L’Equateur est le plus petit des Etats d’Amérique Latine. Il s’étend, à l’époque de Garcia Moreno, sur le double de la superficie actuelle, soit à l’époque la taille de la France métropolitaine. Le Pérou s’est emparé en 1942 de l’essentiel de l’Amazonie équatorienne, vaste territoire, peu densément peuplé mais potentiellement riche en ressources naturelles. Durant son premier siècle, le territoire équatorien a été fortement menacé d’éclatement entre un haut-plateau andin densément peuplé, comportant la capitale Quito, et une plaine côtière méridionale humide, marécageuse, abritant le port national de Guayaquil. L’axe Guayaquil-Quito est dès l’origine essentiel à la survie politique et économique de l’Equateur. Sous sa présidence Garcia Moreno a d’ailleurs eu comme politique prioritaire de travaux publics la reconstruction moderne, droite et large, de cette route.

---------------

ACTIONS À MENER
1) Répondez aux questions suivantes d'après l'extrait sur l'Équateur.
(a) En quelle année le Pérou s'est-il emparé de l'essentiel de l'Amazonie équatorienne ?
(b) Quel port national se trouve dans la plaine côtière méridionale ?
(c) Quelle a été la politique prioritaire de travaux publics de Garcia Moreno sous sa présidence ?
2) Recopiez fidèlement le passage de l'extrait sur l'Équateur allant de « L’Equateur est le » à « de cette route. ».
Les enregistrements qui suivent n'ont aucun rapport avec l'extrait sur l'Équateur.

EXTRAITS DE DONNÉES
---------------

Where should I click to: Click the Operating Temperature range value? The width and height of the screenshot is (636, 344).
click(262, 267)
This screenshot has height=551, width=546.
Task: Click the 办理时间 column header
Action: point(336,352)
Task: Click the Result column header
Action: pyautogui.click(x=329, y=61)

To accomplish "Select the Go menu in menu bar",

---------------

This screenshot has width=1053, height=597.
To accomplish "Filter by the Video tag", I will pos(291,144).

---------------

RÉSULTATS DES TÂCHES
1)
(a) En 1942.
(b) Le port de Guayaquil.
(c) La reconstruction moderne, droite et large, de la route Guayaquil-Quito.

2)
L’Equateur est le plus petit des Etats d’Amérique Latine. Il s’étend, à l’époque de Garcia Moreno, sur le double de la superficie actuelle, soit à l’époque la taille de la France métropolitaine. Le Pérou s’est emparé en 1942 de l’essentiel de l’Amazonie équatorienne, vaste territoire, peu densément peuplé mais potentiellement riche en ressources naturelles. Durant son premier siècle, le territoire équatorien a été fortement menacé d’éclatement entre un haut-plateau andin densément peuplé, comportant la capitale Quito, et une plaine côtière méridionale humide, marécageuse, abritant le port national de Guayaquil. L’axe Guayaquil-Quito est dès l’origine essentiel à la survie politique et économique de l’Equateur. Sous sa présidence Garcia Moreno a d’ailleurs eu comme politique prioritaire de travaux publics la reconstruction moderne, droite et large, de cette route.